De facto, basta ler a referida petição, para se ver que nunca é posta em causa a inconstitucionalidade de uma norma, mesmo individual e concreta, mas tão só a inconstitucionalidade de um acto administrativo (cfr. n.os 9, 11, 12, 13 e 14; no n.º 32 fala-se de um «acto ablatório inconstitucional que causa prejuízos irreparáveis»).
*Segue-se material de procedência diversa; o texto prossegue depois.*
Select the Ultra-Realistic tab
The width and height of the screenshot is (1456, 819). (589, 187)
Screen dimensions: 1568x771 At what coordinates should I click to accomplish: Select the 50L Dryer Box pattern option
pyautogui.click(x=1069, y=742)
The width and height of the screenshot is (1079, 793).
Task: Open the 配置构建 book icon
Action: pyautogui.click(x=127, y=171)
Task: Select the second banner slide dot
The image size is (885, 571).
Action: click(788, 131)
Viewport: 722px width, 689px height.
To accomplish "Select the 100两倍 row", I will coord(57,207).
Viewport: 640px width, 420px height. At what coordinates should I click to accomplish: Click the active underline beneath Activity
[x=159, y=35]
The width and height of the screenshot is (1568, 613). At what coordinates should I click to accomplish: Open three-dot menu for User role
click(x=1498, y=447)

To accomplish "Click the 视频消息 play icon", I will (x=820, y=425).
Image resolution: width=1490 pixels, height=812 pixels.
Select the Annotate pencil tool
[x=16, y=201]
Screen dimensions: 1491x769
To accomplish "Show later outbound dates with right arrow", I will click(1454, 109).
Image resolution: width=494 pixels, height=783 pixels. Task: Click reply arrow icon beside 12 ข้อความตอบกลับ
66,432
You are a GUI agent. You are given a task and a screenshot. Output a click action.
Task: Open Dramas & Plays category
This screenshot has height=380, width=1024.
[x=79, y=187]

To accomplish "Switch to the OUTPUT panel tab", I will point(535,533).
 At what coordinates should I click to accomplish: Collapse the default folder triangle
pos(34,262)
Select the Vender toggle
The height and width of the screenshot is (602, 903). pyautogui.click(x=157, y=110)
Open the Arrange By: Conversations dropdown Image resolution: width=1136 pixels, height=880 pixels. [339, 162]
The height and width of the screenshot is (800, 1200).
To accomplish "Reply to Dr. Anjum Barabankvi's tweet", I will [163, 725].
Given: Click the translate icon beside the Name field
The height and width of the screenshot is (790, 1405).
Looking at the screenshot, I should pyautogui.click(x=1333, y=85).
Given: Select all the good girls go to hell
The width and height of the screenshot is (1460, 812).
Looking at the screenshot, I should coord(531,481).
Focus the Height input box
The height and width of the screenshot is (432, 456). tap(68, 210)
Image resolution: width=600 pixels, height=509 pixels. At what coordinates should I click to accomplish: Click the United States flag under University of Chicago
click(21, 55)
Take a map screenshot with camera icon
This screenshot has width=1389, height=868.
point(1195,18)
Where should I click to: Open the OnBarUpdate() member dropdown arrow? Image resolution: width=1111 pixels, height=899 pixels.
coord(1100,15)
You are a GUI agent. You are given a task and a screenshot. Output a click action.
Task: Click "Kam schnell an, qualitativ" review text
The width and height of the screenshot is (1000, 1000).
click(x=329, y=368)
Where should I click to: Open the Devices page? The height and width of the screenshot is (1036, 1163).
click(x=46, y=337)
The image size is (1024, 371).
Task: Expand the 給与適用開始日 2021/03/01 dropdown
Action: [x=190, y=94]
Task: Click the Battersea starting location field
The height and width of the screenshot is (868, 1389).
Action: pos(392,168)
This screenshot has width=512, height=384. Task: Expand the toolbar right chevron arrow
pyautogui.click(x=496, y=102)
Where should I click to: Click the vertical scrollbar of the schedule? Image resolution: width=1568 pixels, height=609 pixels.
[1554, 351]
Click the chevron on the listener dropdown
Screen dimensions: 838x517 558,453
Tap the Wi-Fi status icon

É, por isso, que se pode dizer que o sindicato reclamante não suscitou a inconstitucionalidade de qualquer norma durante o processo cautelar de suspensão de eficácia.
Esta questão serve de pano de fundo implícito à consideração feita, de forma sugestiva, pelo Senhor Procurador-Geral Adjunto de que há uma outra via de demonstração possível da afirmação de que não foi aplicada a norma pelo acórdão do Supremo de que se pretendeu recorrer:
… admitindo que o Tribunal Constitucional podia confirmar ou alterar a qualificação feita pelo Supremo Tribunal Administrativo do acto contido no citado artigo 3.º de duas uma: ou entendia que se tratava de acto administrativo e, então, não podia conhecer da sua constitucionalidade, pois apenas lhe cabe conhecer da inconstitucionalidade de normas; ou confirmava que se tratava de acto normativo, e, então, mesmo que viesse a julgá-lo inconstitucional, manter-se-ia de pé a decisão recorrida de negar a suspensão da eficácia por manifesta ilegalidade da interposição do correspondente recurso contencioso, por este ter por objecto um acto normativo (a fls. 64-65).
III
13 — Termos em que, pelos fundamentos expostos, se decide indeferir a presente reclamação.
Fixa-se a taxa de justiça em quatro unidades de conta.
Lisboa 25 de Fevereiro de 1992.
Armindo Ribeiro Mendes
Antero Alves Monteiro Diniz
Vítor Nunes de Almeida
Alberto Tavares da Costa
António Vitorino
Maria da Assunção Esteves
José Manuel Cardoso da Costa.
[1] Publicado no Diário da República, II Série, de 18 de Agosto de 1992, pp. 7686 (14) e segs.